NumericVector logabs(NumericVector x) {
    return log(abs(x));
}
")

)

#   user  system elapsed 
#   0.06    0.08    5.85 

Although base R seems faster or as fast as the *.dll file in this case, I have no doubt that using the *.dll file with Rcpp will be faster than base R in most cases.
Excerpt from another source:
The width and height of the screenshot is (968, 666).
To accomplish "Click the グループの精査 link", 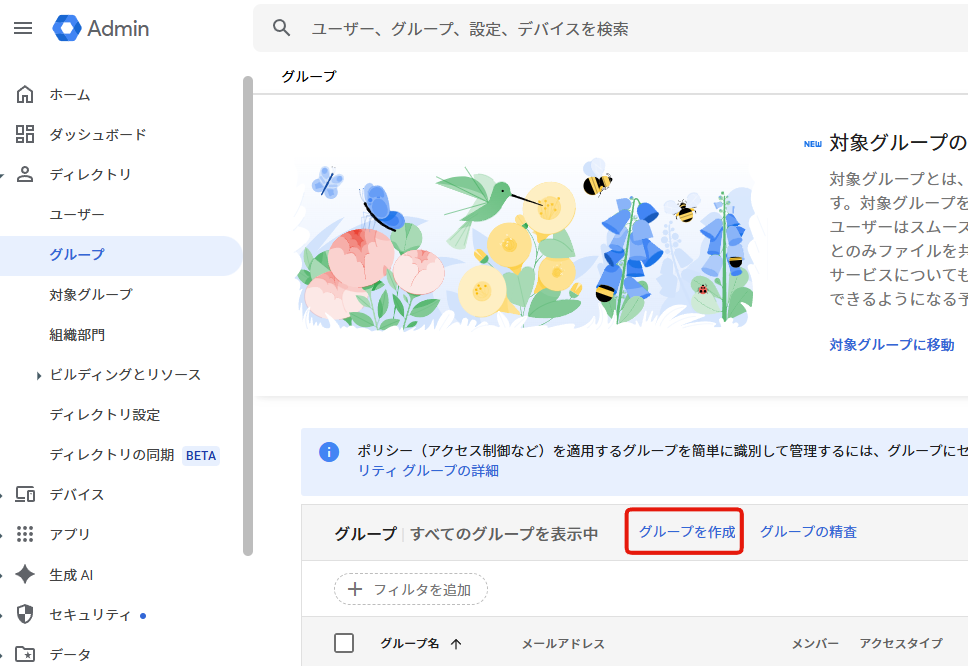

This was my first attempt creating an R package or using Rcpp and no doubt I did not use the most efficient methods. Also, I apologize for any typographic errors in this post.

EDIT

In a comment below I think Romain Francois suggested I modify the *.cpp file to the following:

#include <Rcpp.h>
using namespace Rcpp;

// [[Rcpp::export]]

NumericVector logabs(NumericVector x) {
return log(abs(x));
}

and recreate my R package, which I have now done. I then compared base R against my new package using the following code:

library(logabs)

logabs(seq(-5, 5, by=2))
log(abs(seq(-5, 5, by=2)))

library(microbenchmark)

microbenchmark(logabs(seq(-5, 5, by=2)), log(abs(seq(-5, 5, by=2))), times = 100000)
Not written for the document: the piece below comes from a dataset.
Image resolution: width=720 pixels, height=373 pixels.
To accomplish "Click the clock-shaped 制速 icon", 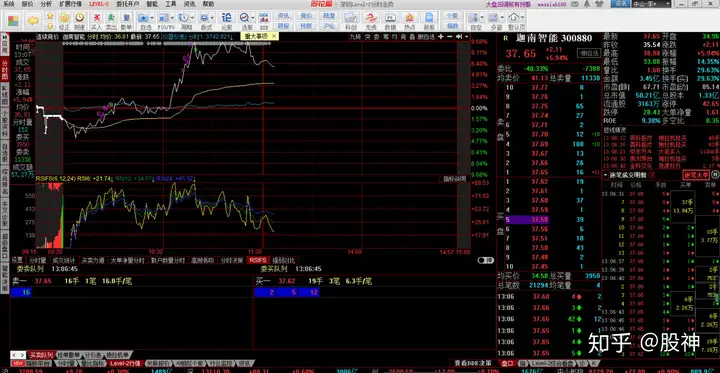I will (x=79, y=20).
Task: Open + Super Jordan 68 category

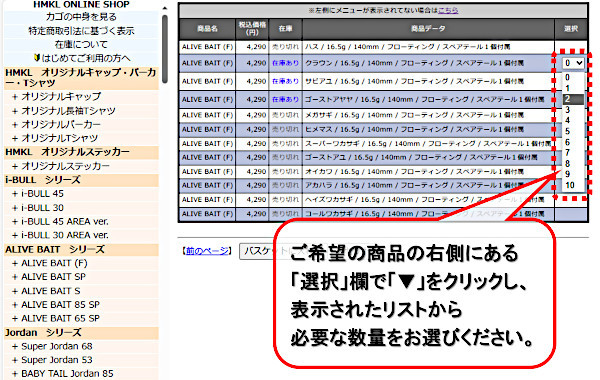Action: pos(52,346)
Base R is still a tiny bit faster or no different:

Unit: microseconds
                         expr    min     lq median     uq       max neval
   logabs(seq(-5, 5, by = 2)) 42.401 45.137 46.505 69.073 39754.598 1e+05
 log(abs(seq(-5, 5, by = 2))) 37.614 40.350 41.718 62.234  3422.133 1e+05

Perhaps this is because base R is already vectorized. I suspect with more complex functions base R will be much slower. Or perhaps I am still not using the most efficient approach, or perhaps I simply made an error somewhere.